The following chart, taken from the paper, shows the average 12-month rolling beta of 153 stocks newly added to the S&P 500 Index between 1988 and 2000 relative to other S&P 500 stocks and relative to non-S&P 500 stocks. The horizontal axis is in months, with month zero the month during which the stocks join the index. Results indicate that returns of stocks joining the index quickly synchronize with those in the index as if they had “joined a new school of fish.”

Key points from “Index Investment and Financialization of Commodities” are:

  • Since the early 2000s, price movements of different commodity futures in the U.S. are increasingly synchronized as financial motivations such as diversification displace supply and demand. Specifically, prices of non-energy commodities are increasingly correlated with oil prices.
  • This effect is significantly more pronounced for commodities in the Goldman Sachs Commodity Index (GSCI) and the Dow Jones UBS Commodity Index (DJ-UBS). (See the chart below.)
  • Return correlations of commodities with stocks and the U.S. dollar also significantly increase in recent years.
  • Synchronization drives spillover of price volatility across commodities and asset classes.

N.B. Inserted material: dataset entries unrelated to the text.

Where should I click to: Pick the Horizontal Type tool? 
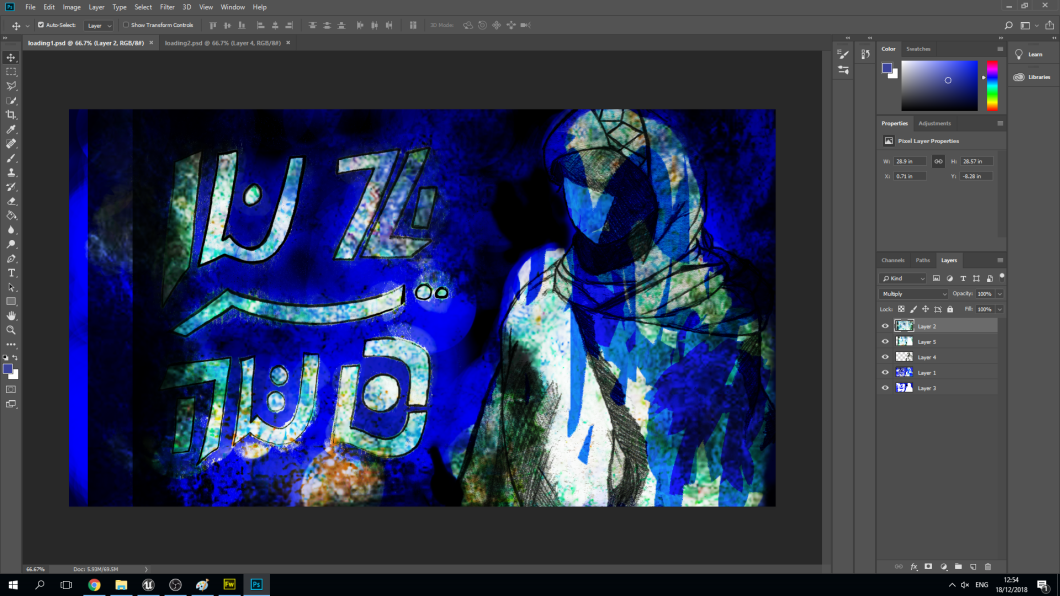12,272
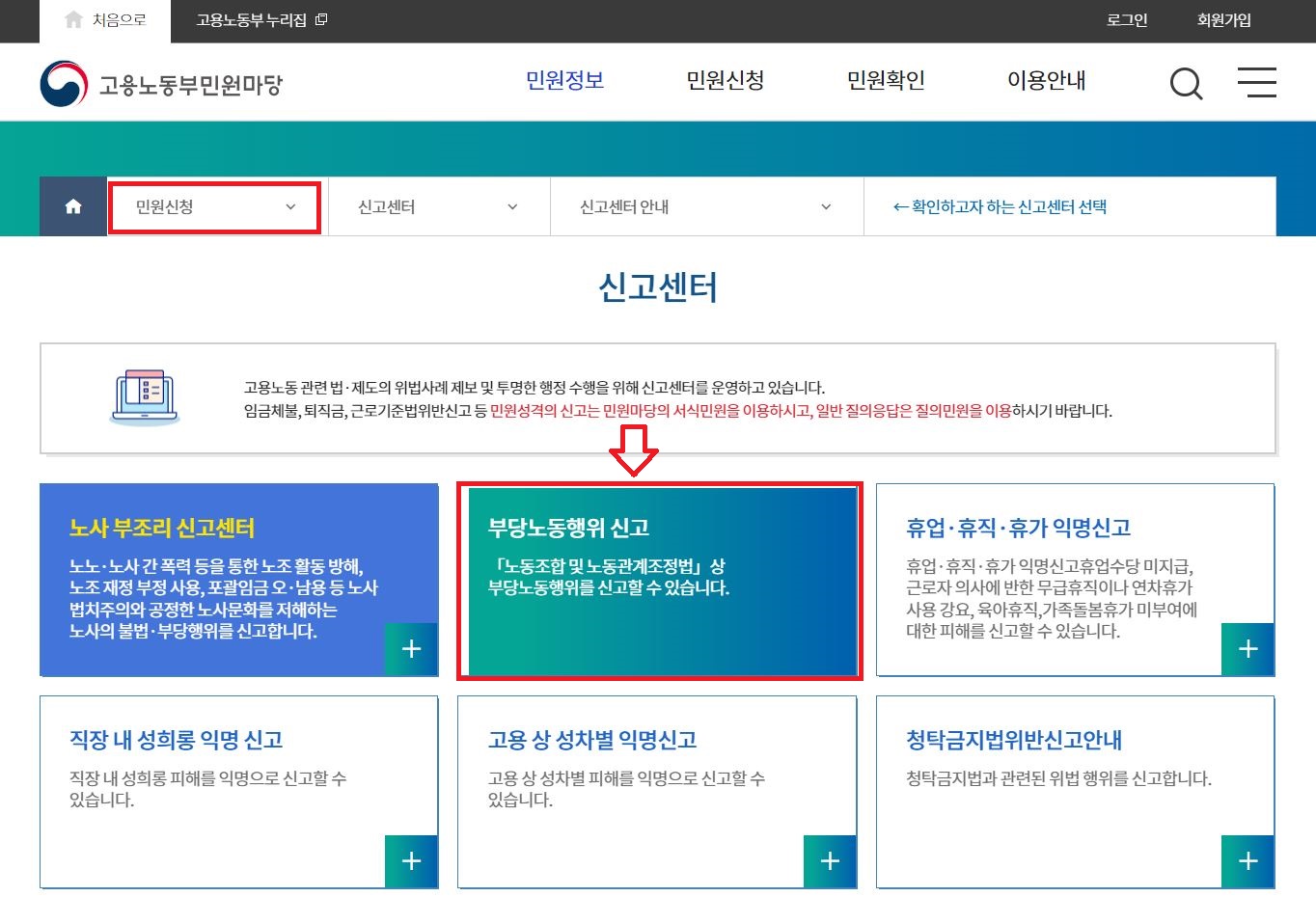Click the 로그인 link
Viewport: 1316px width, 897px height.
[x=1126, y=19]
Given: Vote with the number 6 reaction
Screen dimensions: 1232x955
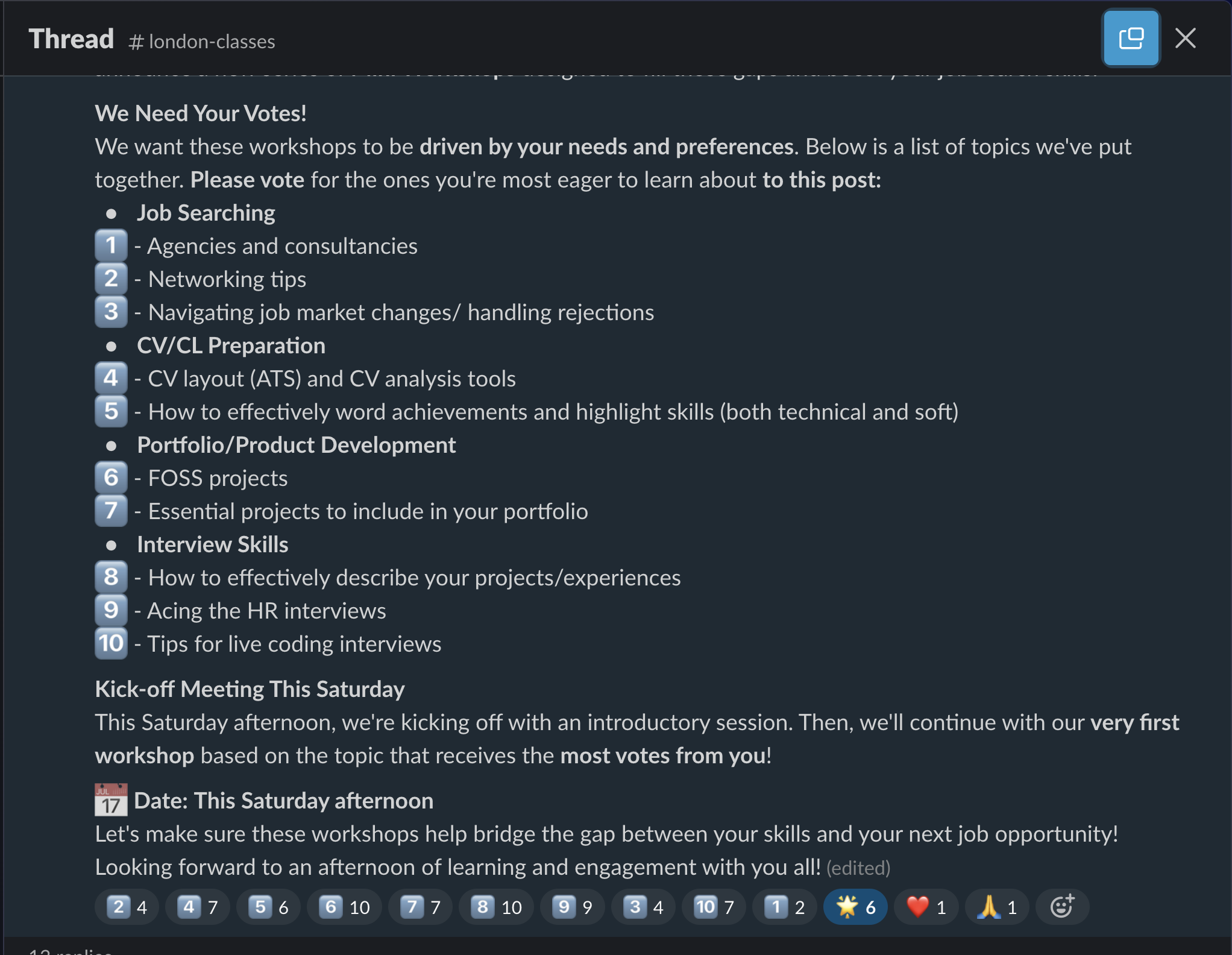Looking at the screenshot, I should [x=344, y=906].
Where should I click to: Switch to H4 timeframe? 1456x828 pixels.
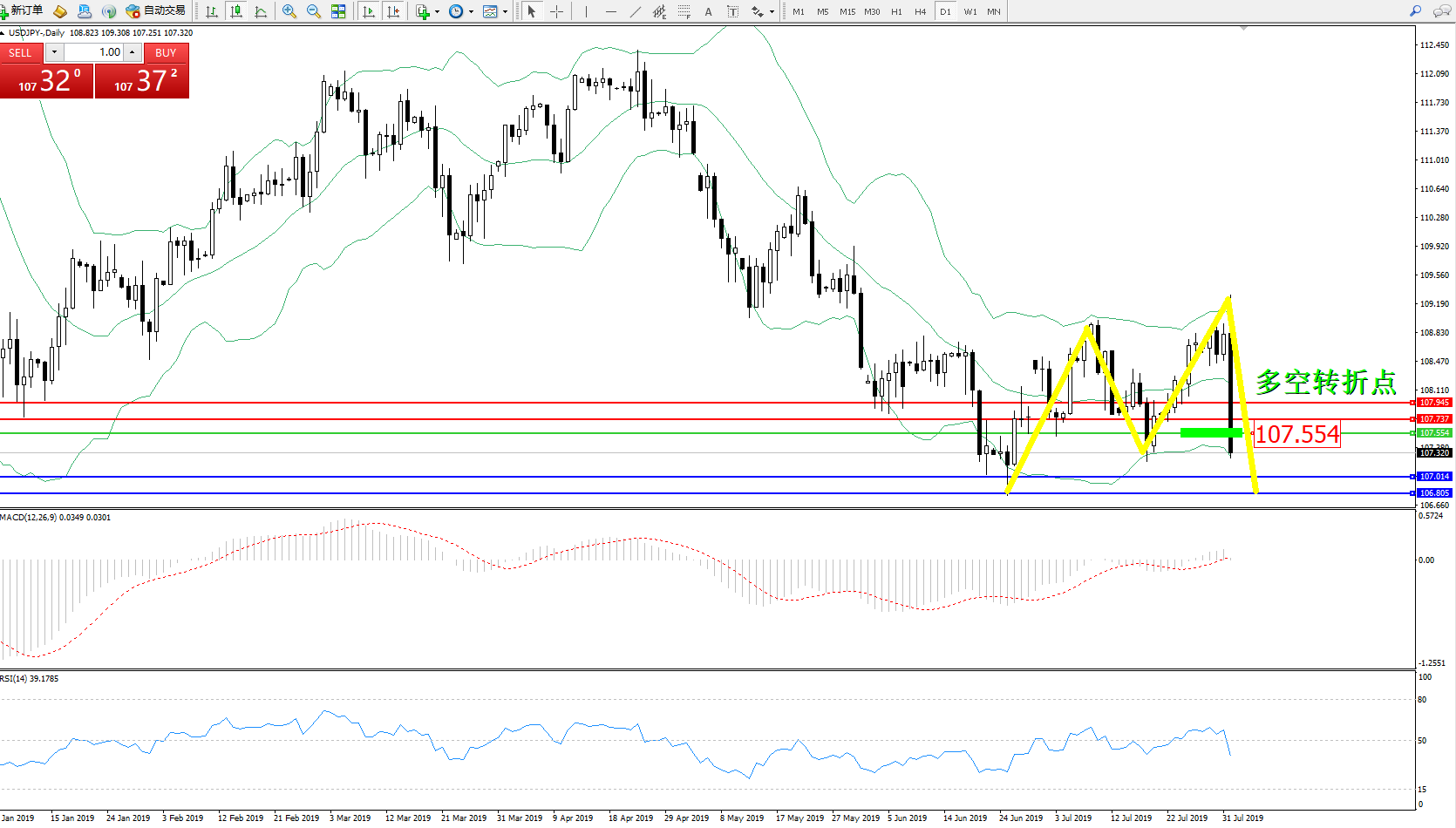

The following chart, taken from the paper, shows the average one-year rolling return correlations of indexed (GSCI and DJ-UBS) and off-index commodities from 1973 to 2009. The strong increase in average correlation among indexed commodities to 0.5 in 2009 contrasts with the mild increase for off-index commodities. While indexation is a likely culprit for recent synchronization, inflation and inflation volatility arguably drive the relatively high average correlations of both indexed and off-index commodities in the 1970s and early 1980s.

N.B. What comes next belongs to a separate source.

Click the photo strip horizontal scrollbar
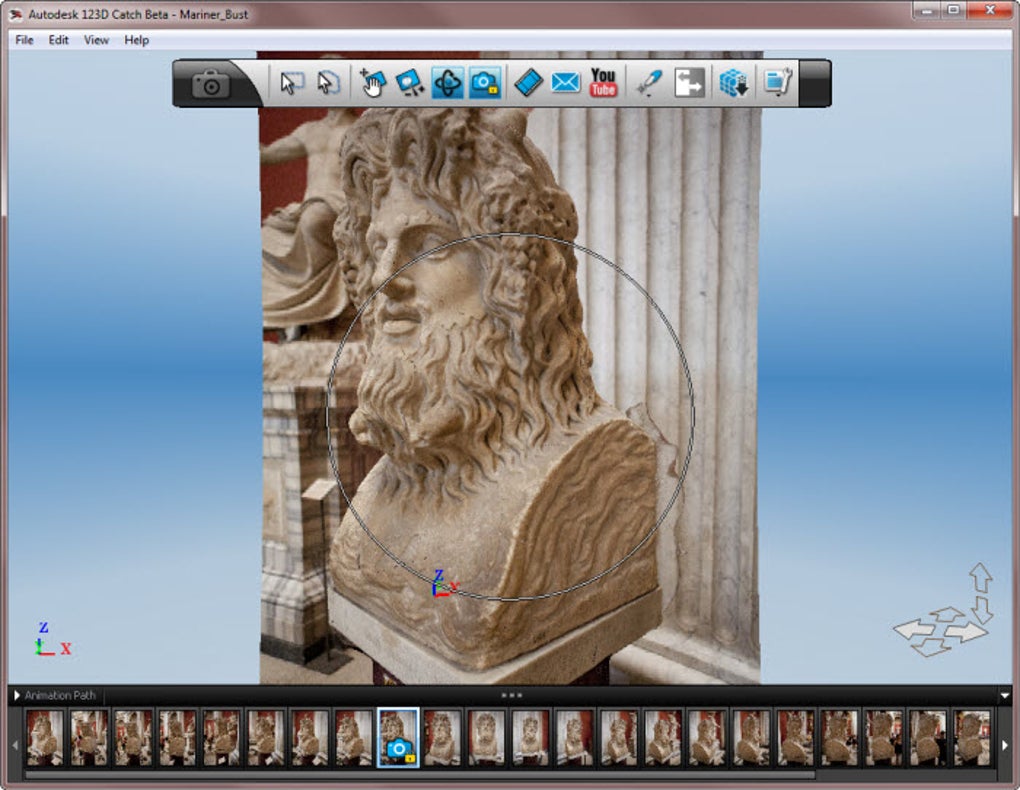This screenshot has height=790, width=1020. (x=420, y=773)
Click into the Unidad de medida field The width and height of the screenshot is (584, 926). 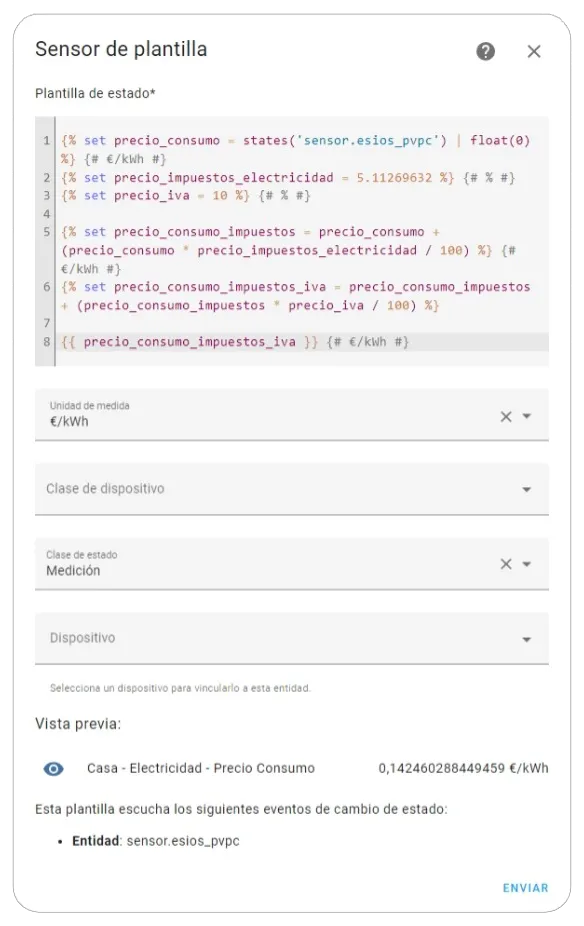pyautogui.click(x=266, y=415)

Key points from “The Financialization of Commodity Futures Markets or: How I Learned to Stop Worrying and Love the Index Funds” are:

  • Investment in commodity index funds grew dramatically to hundreds of billions of dollars over the last decade.
  • Reasonable criticisms limit confidence in the conclusions of studies finding that this growth substantially distorts commodity futures prices  (including “Index Investment and Financialization of Commodities”).
  • While correlation between stock and commodity index returns has been at historically high levels since late 2008, robust studies fail to find compelling evidence of a significant relationship between growth of commodity index funds and commodity futures price behavior. The cause of high correlation may lie elsewhere.
  • The weight of evidence tilts in favor of belief that growth in commodity index funds has not distorted commodity futures price behavior.

What might trends toward financial synchronization mean for investors? Possibilities are:

  • Diversification/hedging strategies for indexed assets and asset classes based on “old” correlation data  may not work as expected.
  • Long-term and short-term volatility may be historically high, perhaps triggering regulation.
  • Both fundamental valuation and technical analysis based on “old” asset discriminator data may not work as expected on indexed assets. Fundamental valuation may work best for non-indexed assets. (See “The Decline of Stock Picking?” for further discussion.)
  • Macroeconomic analysis may be ascendant as a driver of synchronized volatility.

In summary, evidence from formal research is mixed on whether indexation trends tend to elevate financial and macroeconomic considerations and suppress asset fundamentals as asset price and market drivers.